This work addresses the challenge of class-specific error rate control in multiclass Neyman–Pearson (NP) classification under label noise by proposing a novel empirical likelihood–based approach. The method models the relationship between noisy and true label distributions via an exponential tilting density ratio, and jointly estimates the true posterior probabilities and class priors through an EM algorithm combined with nonparametric inference, yielding consistent and asymptotically normal estimators. These estimates are then used to construct a classifier that satisfies pre-specified class-wise error constraints. To the best of our knowledge, this is the first study to integrate empirical likelihood into the noisy-label multiclass NP classification framework, with theoretical guarantees that the resulting classifier satisfies the NP oracle inequality. Experiments demonstrate that the proposed method achieves near-oracle performance in simulations and substantially outperforms existing approaches that ignore label noise.

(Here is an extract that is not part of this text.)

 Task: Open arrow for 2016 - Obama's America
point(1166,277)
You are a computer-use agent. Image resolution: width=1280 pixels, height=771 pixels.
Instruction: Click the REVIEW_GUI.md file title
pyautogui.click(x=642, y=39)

In many classification problems, the costs of misclassifying observations from different classes can be highly unequal. The Neyman-Pearson multiclass classification (NPMC) framework addresses this issue by minimizing a weighted misclassification risk while imposing upper bounds on class-specific error probabilities. Existing NPMC methods typically assume that training labels are correctly observed. In practice, however, labels are often corrupted due to measurement error or annotation, and the effect of such label noise on NPMC procedures remains largely unexplored. We study the NPMC problem when only noisy labels are available in the training data. We propose an empirical likelihood (EL)-based method that relates the distributions of noisy and true labels through an exponential tilting density ratio model. The resulting maximum EL estimators recover the class proportions and posterior probabilities of the clean labels required for error control. We establish consistency, asymptotic normality, and optimal convergence rates for these estimators. Under mild conditions, the resulting classifier satisfies NP oracle inequalities with respect to the true labels asymptotically. An expectation-maximization algorithm computes the maximum EL estimators. Simulations show that the proposed method performs comparably to the oracle classifier under clean labels and substantially improves over procedures that ignore label noise.